This isn’t about cultural diversity or cultural awareness or political correctness.
It’s about getting it right.
In what seems to be the umpteenth screw-up related to the makeover of Clinch Park, the city failed to recognize some 800 years of history and began a series of bricks inscribed with famous dates in the history of the Clinch Park area with the construction of the Hannah Lay Big Mill in 1852.
Other noteworthy events engraved in stone include construction of a railroad depot, a cold storage warehouse and a canning factory; the openings of the Clinch Park Zoo, the Con Foster Museum and the city marina; creation of the Open Space; and the first National Cherry Festival.
What isn’t mentioned is that about 800 years ago the Anishinaabek people, the name for the three tribes indigenous to what is now the state of Michigan, built the first structures in Clinch Park and that they long had settlements nearby.
“For 800 years, at least, people had lived at the mouth of the Boardman River, occupied that place, and had permanent or temporary villages there,” said Richard Fidler, a local historian and author.

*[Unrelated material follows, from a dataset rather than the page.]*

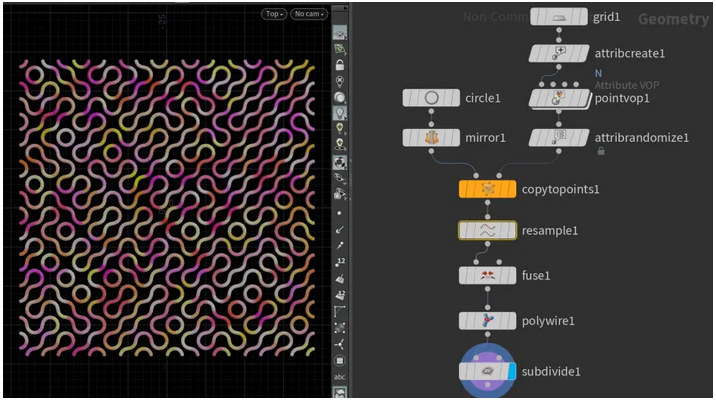716x400 pixels.
Task: Open the Top viewport view dropdown
Action: click(273, 14)
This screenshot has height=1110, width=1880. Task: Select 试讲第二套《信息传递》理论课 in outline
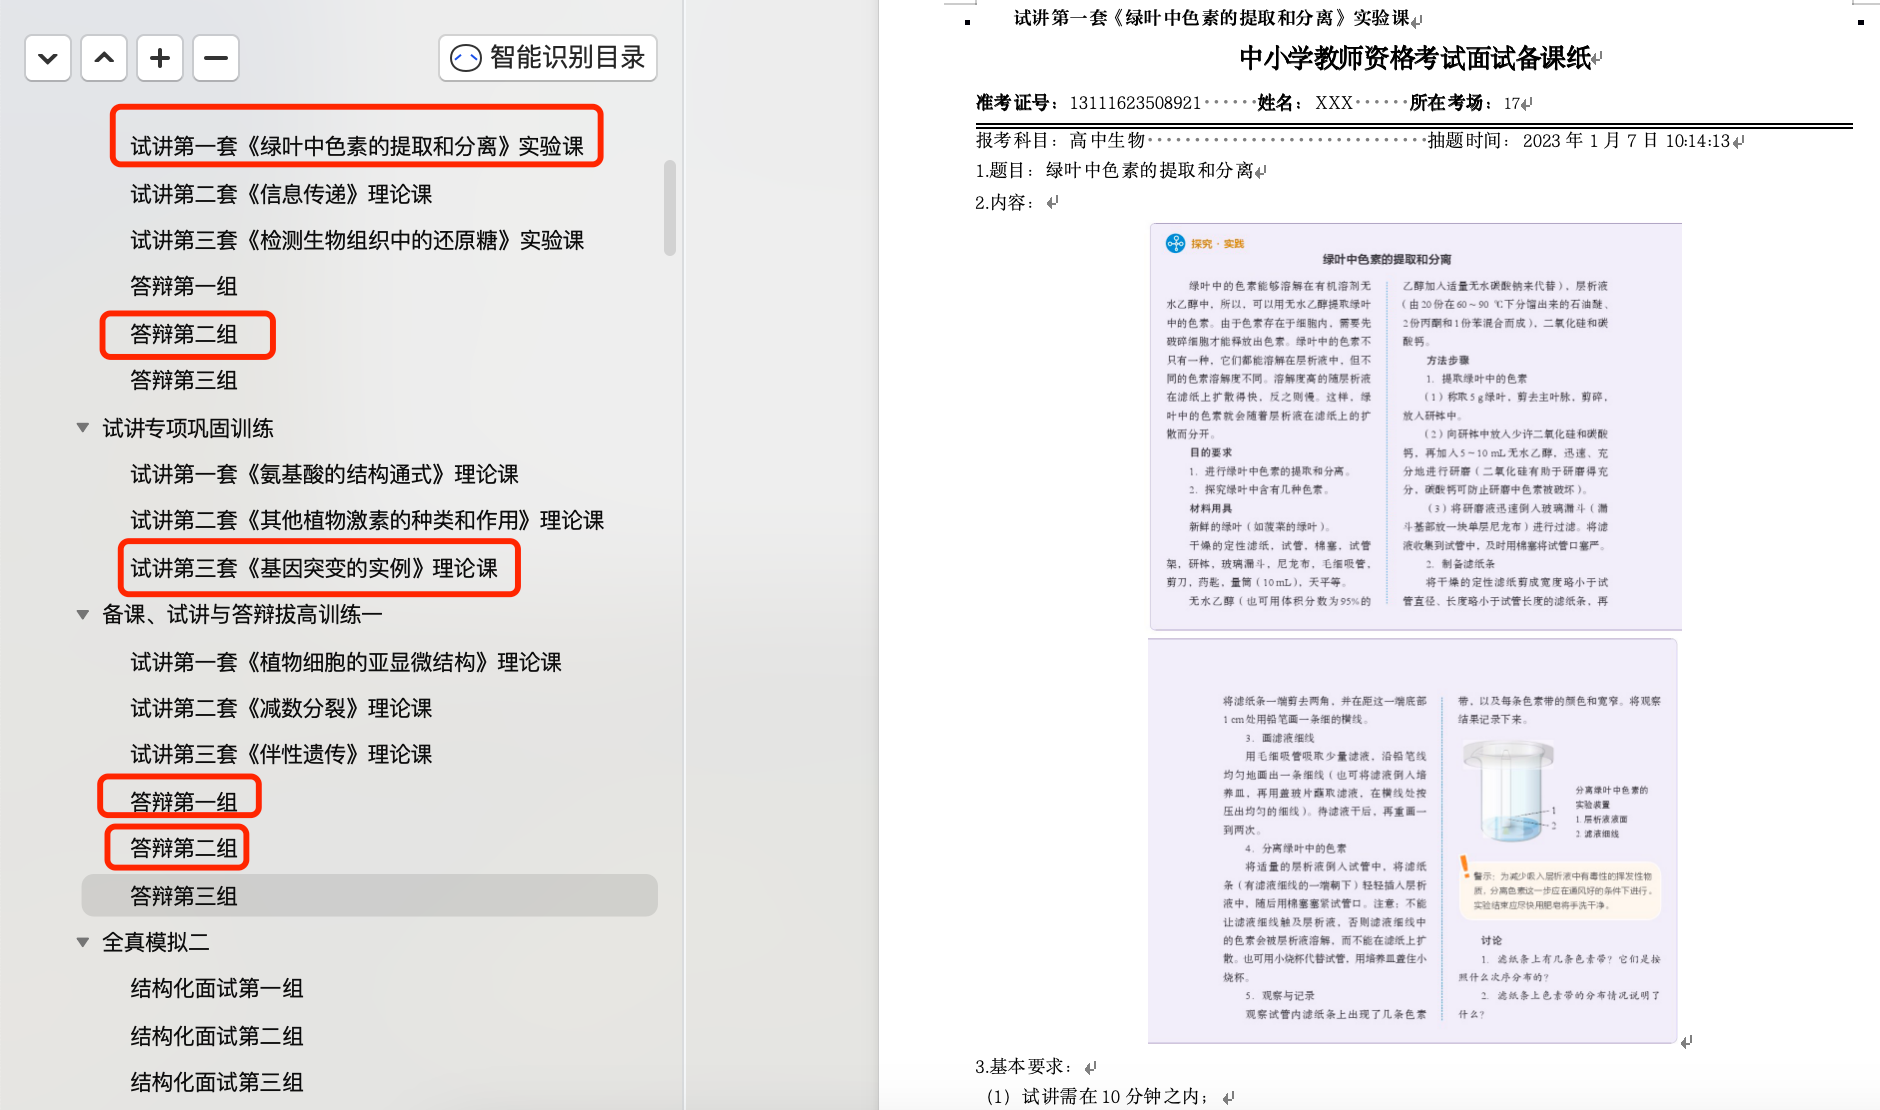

So no, despite what the bricks say, the history of what is now Clinch Park didn’t start with a lumber mill built by white settlers in 1852. And it’s incumbent on the city to get it right.
The concrete walk that leads from the tunnel under Grandview Parkway across the park and past the new pavilion is interspersed with 12 rows of engraved bricks that feature historical events in the area’s history.
City Planner Russ Soyring said some discussions took place with the architect during the park’s planning stages about including recognition of the first people to settle the region, but that didn’t make the final cut.
The city didn’t have a specific date for Native American settlement to remain consistent with the theme, and some viewed the original settlers as more a part of the history of the city as a whole than events at Clinch Park, Soyring said.
That doesn’t cut it. The historical record shows there were settlements around the mouth of the Boardman, just a few hundred yards from what is now Clinch. Does anyone realistically think those settlements aren’t part of the history of the land that now makes up the park? How close do they have to be to count?
The city needs to work with the Grand Traverse Band of Ottawa and Chippewa Indians to determine wording that works, get some bricks engraved and install them where they should have been in the first place.